— Extrait du texte —
Dans son Musée éphémère, Francis Haskell regrettait l’hégémonie nouvelle des grandes expositions d’art et ses conséquences néfastes. Il rappelait la genèse des modalités de circulation des œuvres, et, à partir du début du 20e siècle : les premiers prêts de tableaux pour les expositions internationales prestigieuses, les liens naissants entre les musées et les institutions, le rôle des nationalismes.
L’exposition a toujours été un lieu de légitimation et de régulation de la vie artistique et du marché. L’histoire remonte au 17e siècle et aux premiers salons, organisés par la jeune Académie des peintres et des sculpteurs qui voulait endiguer un mouvement d’autogestion par les artistes. Vers le milieu du 17e siècle, un certain Martin de Charmois se plaignait ainsi devant la famille royale des artistes qui voulaient échapper à leur statut d’artisans en tenant boutique et en assurant leur propre marché.

— Données fournies —
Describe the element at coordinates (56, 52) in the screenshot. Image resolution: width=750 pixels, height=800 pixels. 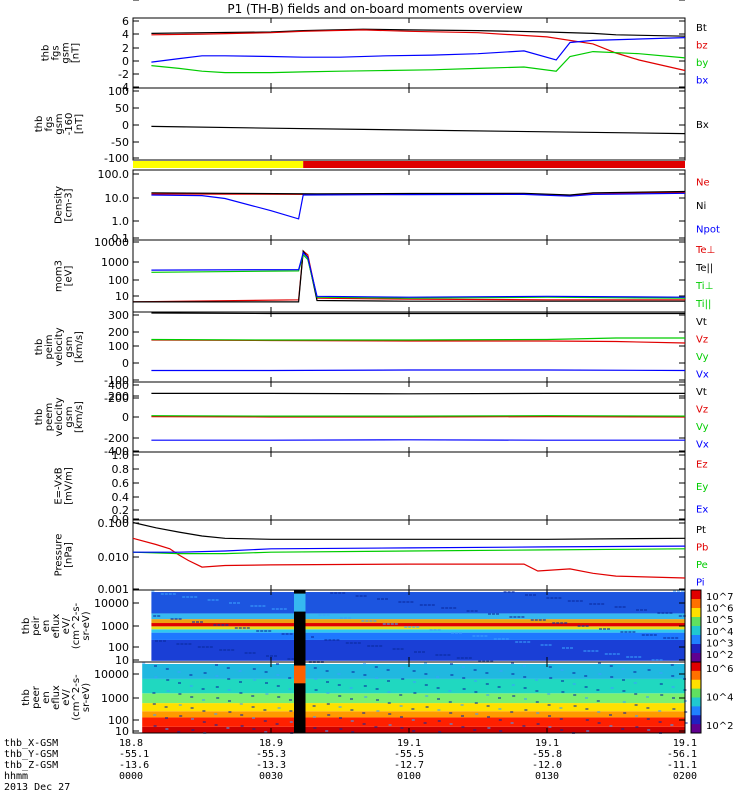
I see `y-axis-label-line: fgs` at that location.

— Consigne 1 —
D'après le texte sur l'histoire des expositions d'art, qui se plaignait devant la famille royale des artistes voulant tenir boutique ?
— Consigne 2 —
Recopiez mot pour mot, dans le texte sur l'histoire des expositions d'art, tout ce qui va de « Dans son Musée » jusqu'à « rôle des nationalismes. ».
— Consigne 3 —
Rédigez la suite du texte sur l'histoire des expositions d'art en partant de sa dernière phrase.

— Réponse 1 —
Martin de Charmois.

— Réponse 2 —
Dans son Musée éphémère, Francis Haskell regrettait l’hégémonie nouvelle des grandes expositions d’art et ses conséquences néfastes. Il rappelait la genèse des modalités de circulation des œuvres, et, à partir du début du 20e siècle : les premiers prêts de tableaux pour les expositions internationales prestigieuses, les liens naissants entre les musées et les institutions, le rôle des nationalismes.

— Réponse 3 —
On connaît la suite avec les salons organisés par une puissante Académie finalement doublée par des jurys plus ouverts à des normes de sélection différentes. Du régime assez simple encore, touchant un monde encore assez restreint et homogène, nous sommes passés à une situation toujours plus complexe, avec toujours plus d’acteurs, de lieux et d’objets, à l’usage de populations de plus en plus nombreuses. Il suffit de voir combien les Biennales ont proliféré depuis les années 1990, s’affirmant comme de véritables phénomènes artistiques mais aussi touristiques, diplomatiques, économiques et politiques.
Paul Ardenne et Olivier Berggruen, historiens de l’art et commissaires d’expositions, ont une longue expérience des événements qui scandent la vie artistique internationale. Leur bilan est informé et critique : accélération, globalisation, uniformisation des normes de légitimation et des lieux de présentation, métissage des institutions devenues interchangeables, prééminence de la foire, du spectacle et de l’économie, élitisme et populisme conjugués, échanges inégaux entre l’Occident et ses partenaires.
À cet égard, des îlots de résistance existent — sinon des brèches — mais la condition politique de l’art semblera pour certains largement déterminée par des positions qui pourraient viser davantage à maintenir un exotisme de pacotille qu’à inventer un vrai dialogue avec de nouveaux arrivants sur le marché. D’autres verront l’extension du domaine de l’art comme un lieu de tension privilégié où se reposent inlassablement les questions d’identité et de pouvoir en brisant les fiefs et en actionnant la pensée du monde.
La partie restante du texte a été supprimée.